The claimant was involved in a serious motor vehicle accident in September 2017, in which she sustained multiple fractures. She applied to the LAT seeking CAT determination under Criteria 7 and entitlement to post-104 IRBs, medical benefits, and a special award. Vice-Chair Lester decided to exclude two insurer reports that were served after the deadline for productions. The claimant was permitted to call the claims adjuster despite late service of particulars for the claim for a special award. The claimant’s assessors determined the claimant had a WPI rating of 66%. The insurer’s assessors determined the claimant had a WPI rating of 40%. Vice-Chair Lester determined that the WPI ratings of the claimant’s assessors were incorrect for a variety of reasons, including advancing a rating for a future risk. Vice-Chair Lester found that the claimant had a combined WPI rating of 47% and was not catastrophically impaired. The claimant’s pre-accident employment jobs had all been part-time short-term positions in retail, childcare, and a travel agency. Vice-Chair Lester found that the claimant was unable to sit long enough for any sedentary part-time position and was entitled to post-104 IRBs. The claimant was entitled to OT services and physiotherapy. She was not entitled to a SPECT assessment or a special award.
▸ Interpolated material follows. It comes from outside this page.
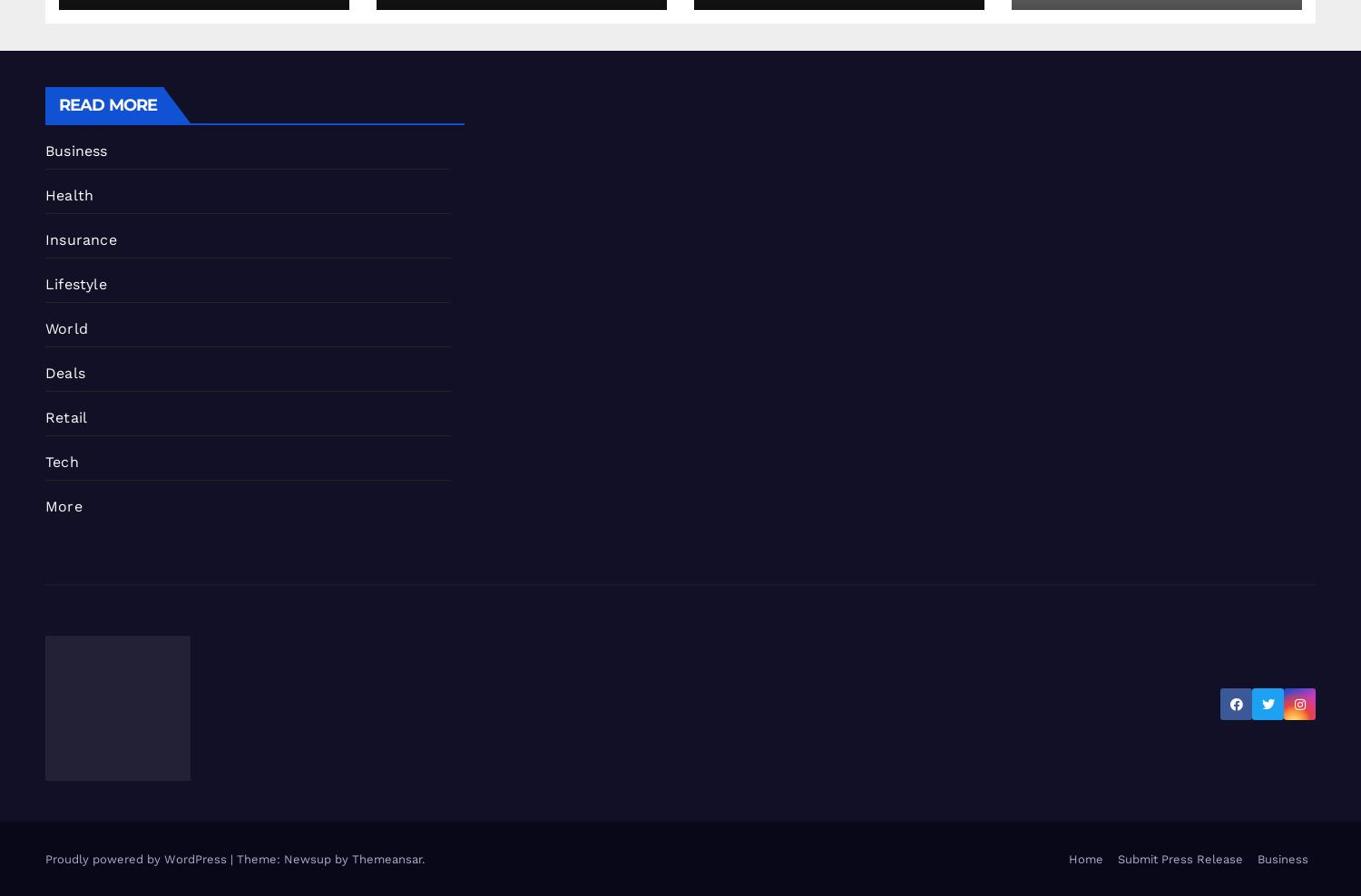 The width and height of the screenshot is (1361, 896). What do you see at coordinates (137, 859) in the screenshot?
I see `'Proudly powered by WordPress'` at bounding box center [137, 859].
The claimant was involved in an accident in 2017. He applied to the LAT seeking CAT determination under Criteria 2,6, 7, and 8, as well as entitlement to NEBs, ACBs, and medical benefits. Causation was a key issue at the hearing. Adjudicator Hines held that the “but for” test was the appropriate test to determine causation. The crux of the dispute was whether the accident led to the progression of pre-existing peripheral arterial disease resulting in the above-knee amputation of the claimant’s right leg in September 2020. Adjudicator Hines found that the claimant was catastrophically impaired under Criteria 2 because the accident was a “but for” cause of the amputation, and entitled to NEBs, ACBs, chiropractic treatment, and the cost of CAT assessments. He was not entitled to the cost of a home exercise program. Adjudicator Hines allowed the insurer to rely on late-served CAT reports as they were responding to a new OCF-19 submitted by the claimant. Adjudicator Hines excluded an insurer addendum report as it was served two-days before the hearing and there was no reason why the causation issue addressed in the addendum report could not have been addressed in the initial report.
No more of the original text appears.